• _Exercise requirements_
Please return the listing exactly, line for line.
*** Block opens ***
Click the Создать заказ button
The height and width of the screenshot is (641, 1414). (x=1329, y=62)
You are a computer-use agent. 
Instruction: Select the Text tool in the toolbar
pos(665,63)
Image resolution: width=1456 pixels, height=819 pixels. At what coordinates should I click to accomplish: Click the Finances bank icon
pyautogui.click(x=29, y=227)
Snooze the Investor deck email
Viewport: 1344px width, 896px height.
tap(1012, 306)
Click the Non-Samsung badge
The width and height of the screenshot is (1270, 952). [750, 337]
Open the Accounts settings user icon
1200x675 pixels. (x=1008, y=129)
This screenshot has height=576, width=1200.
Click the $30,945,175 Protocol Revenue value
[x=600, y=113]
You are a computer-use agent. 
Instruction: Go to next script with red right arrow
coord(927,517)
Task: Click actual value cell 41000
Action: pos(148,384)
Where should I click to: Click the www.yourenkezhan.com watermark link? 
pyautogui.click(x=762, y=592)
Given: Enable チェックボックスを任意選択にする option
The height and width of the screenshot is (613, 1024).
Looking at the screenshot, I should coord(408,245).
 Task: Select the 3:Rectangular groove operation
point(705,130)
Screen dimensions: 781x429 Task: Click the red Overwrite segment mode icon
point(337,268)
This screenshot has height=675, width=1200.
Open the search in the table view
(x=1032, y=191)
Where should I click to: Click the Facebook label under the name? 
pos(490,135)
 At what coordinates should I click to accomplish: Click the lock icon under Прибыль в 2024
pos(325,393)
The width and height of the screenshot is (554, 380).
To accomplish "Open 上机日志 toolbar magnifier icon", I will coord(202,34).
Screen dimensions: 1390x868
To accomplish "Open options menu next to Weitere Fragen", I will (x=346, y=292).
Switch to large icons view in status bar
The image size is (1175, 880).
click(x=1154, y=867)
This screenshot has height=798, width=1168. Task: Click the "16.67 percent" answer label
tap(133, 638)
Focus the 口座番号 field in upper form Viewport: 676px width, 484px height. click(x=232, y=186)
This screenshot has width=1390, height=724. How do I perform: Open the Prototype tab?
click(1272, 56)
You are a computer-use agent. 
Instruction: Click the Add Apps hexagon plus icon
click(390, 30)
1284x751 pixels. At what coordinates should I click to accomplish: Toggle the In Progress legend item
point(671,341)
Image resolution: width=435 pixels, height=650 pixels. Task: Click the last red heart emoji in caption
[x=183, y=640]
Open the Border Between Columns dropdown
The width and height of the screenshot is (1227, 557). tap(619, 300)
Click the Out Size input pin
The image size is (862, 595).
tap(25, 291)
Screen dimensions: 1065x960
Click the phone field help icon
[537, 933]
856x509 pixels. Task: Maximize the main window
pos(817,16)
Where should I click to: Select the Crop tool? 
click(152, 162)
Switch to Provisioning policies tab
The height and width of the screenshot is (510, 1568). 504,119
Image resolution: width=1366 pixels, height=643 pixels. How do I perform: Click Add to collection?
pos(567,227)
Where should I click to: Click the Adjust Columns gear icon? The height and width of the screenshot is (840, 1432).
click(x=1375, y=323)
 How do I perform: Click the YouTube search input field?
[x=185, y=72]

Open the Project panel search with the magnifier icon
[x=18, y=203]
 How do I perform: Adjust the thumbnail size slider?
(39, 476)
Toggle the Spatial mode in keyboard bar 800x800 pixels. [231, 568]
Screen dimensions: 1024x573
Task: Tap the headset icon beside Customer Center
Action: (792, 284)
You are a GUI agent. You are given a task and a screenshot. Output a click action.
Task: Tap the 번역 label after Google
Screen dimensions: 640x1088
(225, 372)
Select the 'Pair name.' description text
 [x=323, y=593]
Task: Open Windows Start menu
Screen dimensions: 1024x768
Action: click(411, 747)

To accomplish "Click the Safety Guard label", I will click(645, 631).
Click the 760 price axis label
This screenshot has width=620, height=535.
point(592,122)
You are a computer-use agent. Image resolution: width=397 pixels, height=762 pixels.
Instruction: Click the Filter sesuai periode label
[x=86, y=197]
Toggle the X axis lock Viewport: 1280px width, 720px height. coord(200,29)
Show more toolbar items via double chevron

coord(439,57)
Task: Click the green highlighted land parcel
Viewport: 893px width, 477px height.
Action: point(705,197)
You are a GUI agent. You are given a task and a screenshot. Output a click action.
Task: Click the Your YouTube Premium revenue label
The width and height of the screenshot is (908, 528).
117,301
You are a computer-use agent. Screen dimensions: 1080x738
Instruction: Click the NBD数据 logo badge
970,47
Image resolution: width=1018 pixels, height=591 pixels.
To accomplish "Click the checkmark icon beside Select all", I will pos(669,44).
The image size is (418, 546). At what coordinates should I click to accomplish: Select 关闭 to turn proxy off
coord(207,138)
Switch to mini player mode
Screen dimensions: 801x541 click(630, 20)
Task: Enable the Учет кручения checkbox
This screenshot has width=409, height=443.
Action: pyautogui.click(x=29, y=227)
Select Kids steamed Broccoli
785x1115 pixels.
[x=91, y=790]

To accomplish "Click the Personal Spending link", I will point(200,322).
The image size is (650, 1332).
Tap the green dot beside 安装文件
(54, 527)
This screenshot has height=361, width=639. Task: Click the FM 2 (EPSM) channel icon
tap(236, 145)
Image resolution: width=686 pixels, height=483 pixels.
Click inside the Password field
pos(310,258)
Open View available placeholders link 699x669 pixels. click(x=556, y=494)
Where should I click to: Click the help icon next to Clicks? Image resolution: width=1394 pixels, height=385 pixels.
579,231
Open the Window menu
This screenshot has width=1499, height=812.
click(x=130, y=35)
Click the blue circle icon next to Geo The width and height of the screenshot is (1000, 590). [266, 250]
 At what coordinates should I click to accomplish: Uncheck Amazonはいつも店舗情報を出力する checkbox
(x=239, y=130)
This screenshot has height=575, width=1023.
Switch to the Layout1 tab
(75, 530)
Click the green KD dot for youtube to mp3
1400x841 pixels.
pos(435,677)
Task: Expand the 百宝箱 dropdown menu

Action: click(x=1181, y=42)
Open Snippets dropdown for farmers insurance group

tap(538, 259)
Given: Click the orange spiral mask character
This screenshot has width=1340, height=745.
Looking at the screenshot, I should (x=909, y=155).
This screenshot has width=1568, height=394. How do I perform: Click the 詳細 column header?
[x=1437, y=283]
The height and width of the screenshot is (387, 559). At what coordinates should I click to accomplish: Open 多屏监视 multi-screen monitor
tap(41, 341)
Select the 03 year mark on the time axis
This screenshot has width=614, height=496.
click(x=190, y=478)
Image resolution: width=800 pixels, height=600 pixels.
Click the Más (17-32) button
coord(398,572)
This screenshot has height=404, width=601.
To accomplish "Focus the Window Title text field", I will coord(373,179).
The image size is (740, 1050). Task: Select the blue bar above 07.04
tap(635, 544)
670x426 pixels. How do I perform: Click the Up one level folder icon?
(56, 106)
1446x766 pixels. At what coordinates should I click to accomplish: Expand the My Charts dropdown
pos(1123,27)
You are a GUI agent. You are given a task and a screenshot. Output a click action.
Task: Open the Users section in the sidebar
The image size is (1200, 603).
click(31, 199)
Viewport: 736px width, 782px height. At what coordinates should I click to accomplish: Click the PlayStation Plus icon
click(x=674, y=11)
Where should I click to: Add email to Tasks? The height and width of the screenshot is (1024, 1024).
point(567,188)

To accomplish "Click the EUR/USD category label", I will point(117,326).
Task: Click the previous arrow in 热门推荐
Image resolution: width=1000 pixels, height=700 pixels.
*** Block closes ***
• _Task response_
Click the Создать заказ button
The height and width of the screenshot is (641, 1414). (x=1329, y=62)
You are a computer-use agent. 
Instruction: Select the Text tool in the toolbar
pos(665,63)
Image resolution: width=1456 pixels, height=819 pixels. At what coordinates should I click to accomplish: Click the Finances bank icon
pyautogui.click(x=29, y=227)
Snooze the Investor deck email
Viewport: 1344px width, 896px height.
tap(1012, 306)
Click the Non-Samsung badge
The width and height of the screenshot is (1270, 952). [750, 337]
Open the Accounts settings user icon
1200x675 pixels. (x=1008, y=129)
This screenshot has height=576, width=1200.
Click the $30,945,175 Protocol Revenue value
[x=600, y=113]
You are a computer-use agent. 
Instruction: Go to next script with red right arrow
coord(927,517)
Task: Click actual value cell 41000
Action: pos(148,384)
Where should I click to: Click the www.yourenkezhan.com watermark link? 
pyautogui.click(x=762, y=592)
Given: Enable チェックボックスを任意選択にする option
The height and width of the screenshot is (613, 1024).
Looking at the screenshot, I should coord(408,245).
 Task: Select the 3:Rectangular groove operation
point(705,130)
Screen dimensions: 781x429 Task: Click the red Overwrite segment mode icon
point(337,268)
This screenshot has height=675, width=1200.
Open the search in the table view
(x=1032, y=191)
Where should I click to: Click the Facebook label under the name? 
pos(490,135)
 At what coordinates should I click to accomplish: Click the lock icon under Прибыль в 2024
pos(325,393)
The width and height of the screenshot is (554, 380).
To accomplish "Open 上机日志 toolbar magnifier icon", I will coord(202,34).
Screen dimensions: 1390x868
To accomplish "Open options menu next to Weitere Fragen", I will (x=346, y=292).
Switch to large icons view in status bar
The image size is (1175, 880).
click(x=1154, y=867)
This screenshot has height=798, width=1168. Task: Click the "16.67 percent" answer label
tap(133, 638)
Focus the 口座番号 field in upper form Viewport: 676px width, 484px height. click(x=232, y=186)
This screenshot has width=1390, height=724. How do I perform: Open the Prototype tab?
click(1272, 56)
You are a computer-use agent. 
Instruction: Click the Add Apps hexagon plus icon
click(390, 30)
1284x751 pixels. At what coordinates should I click to accomplish: Toggle the In Progress legend item
point(671,341)
Image resolution: width=435 pixels, height=650 pixels. Task: Click the last red heart emoji in caption
[x=183, y=640]
Open the Border Between Columns dropdown
The width and height of the screenshot is (1227, 557). tap(619, 300)
Click the Out Size input pin
The image size is (862, 595).
tap(25, 291)
Screen dimensions: 1065x960
Click the phone field help icon
[537, 933]
856x509 pixels. Task: Maximize the main window
pos(817,16)
Where should I click to: Select the Crop tool? 
click(152, 162)
Switch to Provisioning policies tab
The height and width of the screenshot is (510, 1568). 504,119
Image resolution: width=1366 pixels, height=643 pixels. How do I perform: Click Add to collection?
pos(567,227)
Where should I click to: Click the Adjust Columns gear icon? The height and width of the screenshot is (840, 1432).
click(x=1375, y=323)
 How do I perform: Click the YouTube search input field?
[x=185, y=72]

Open the Project panel search with the magnifier icon
[x=18, y=203]
 How do I perform: Adjust the thumbnail size slider?
(39, 476)
Toggle the Spatial mode in keyboard bar 800x800 pixels. [231, 568]
Screen dimensions: 1024x573
Task: Tap the headset icon beside Customer Center
Action: (792, 284)
You are a GUI agent. You are given a task and a screenshot. Output a click action.
Task: Tap the 번역 label after Google
Screen dimensions: 640x1088
(225, 372)
Select the 'Pair name.' description text
 [x=323, y=593]
Task: Open Windows Start menu
Screen dimensions: 1024x768
Action: click(411, 747)

To accomplish "Click the Safety Guard label", I will click(645, 631).
Click the 760 price axis label
This screenshot has width=620, height=535.
point(592,122)
You are a computer-use agent. Image resolution: width=397 pixels, height=762 pixels.
Instruction: Click the Filter sesuai periode label
[x=86, y=197]
Toggle the X axis lock Viewport: 1280px width, 720px height. coord(200,29)
Show more toolbar items via double chevron

coord(439,57)
Task: Click the green highlighted land parcel
Viewport: 893px width, 477px height.
Action: point(705,197)
You are a GUI agent. You are given a task and a screenshot. Output a click action.
Task: Click the Your YouTube Premium revenue label
The width and height of the screenshot is (908, 528).
117,301
You are a computer-use agent. Screen dimensions: 1080x738
Instruction: Click the NBD数据 logo badge
970,47
Image resolution: width=1018 pixels, height=591 pixels.
To accomplish "Click the checkmark icon beside Select all", I will pos(669,44).
The image size is (418, 546). At what coordinates should I click to accomplish: Select 关闭 to turn proxy off
coord(207,138)
Switch to mini player mode
Screen dimensions: 801x541 click(630, 20)
Task: Enable the Учет кручения checkbox
This screenshot has width=409, height=443.
Action: pyautogui.click(x=29, y=227)
Select Kids steamed Broccoli
785x1115 pixels.
[x=91, y=790]

To accomplish "Click the Personal Spending link", I will point(200,322).
The image size is (650, 1332).
Tap the green dot beside 安装文件
(54, 527)
This screenshot has height=361, width=639. Task: Click the FM 2 (EPSM) channel icon
tap(236, 145)
Image resolution: width=686 pixels, height=483 pixels.
Click inside the Password field
pos(310,258)
Open View available placeholders link 699x669 pixels. click(x=556, y=494)
Where should I click to: Click the help icon next to Clicks? Image resolution: width=1394 pixels, height=385 pixels.
579,231
Open the Window menu
This screenshot has width=1499, height=812.
click(x=130, y=35)
Click the blue circle icon next to Geo The width and height of the screenshot is (1000, 590). [266, 250]
 At what coordinates should I click to accomplish: Uncheck Amazonはいつも店舗情報を出力する checkbox
(x=239, y=130)
This screenshot has height=575, width=1023.
Switch to the Layout1 tab
(75, 530)
Click the green KD dot for youtube to mp3
1400x841 pixels.
pos(435,677)
Task: Expand the 百宝箱 dropdown menu

Action: click(x=1181, y=42)
Open Snippets dropdown for farmers insurance group

tap(538, 259)
Given: Click the orange spiral mask character
This screenshot has width=1340, height=745.
Looking at the screenshot, I should (x=909, y=155).
This screenshot has width=1568, height=394. How do I perform: Click the 詳細 column header?
[x=1437, y=283]
The height and width of the screenshot is (387, 559). At what coordinates should I click to accomplish: Open 多屏监视 multi-screen monitor
tap(41, 341)
Select the 03 year mark on the time axis
This screenshot has width=614, height=496.
click(x=190, y=478)
Image resolution: width=800 pixels, height=600 pixels.
Click the Más (17-32) button
coord(398,572)
This screenshot has height=404, width=601.
To accomplish "Focus the Window Title text field", I will coord(373,179).
The image size is (740, 1050). Task: Select the blue bar above 07.04
tap(635, 544)
670x426 pixels. How do I perform: Click the Up one level folder icon?
(56, 106)
1446x766 pixels. At what coordinates should I click to accomplish: Expand the My Charts dropdown
pos(1123,27)
You are a GUI agent. You are given a task and a screenshot. Output a click action.
Task: Open the Users section in the sidebar
The image size is (1200, 603).
click(31, 199)
Viewport: 736px width, 782px height. At what coordinates should I click to accomplish: Click the PlayStation Plus icon
click(x=674, y=11)
Where should I click to: Add email to Tasks? The height and width of the screenshot is (1024, 1024).
point(567,188)

To accomplish "Click the EUR/USD category label", I will point(117,326).
Task: Click the previous arrow in 热门推荐
Image resolution: width=1000 pixels, height=700 pixels.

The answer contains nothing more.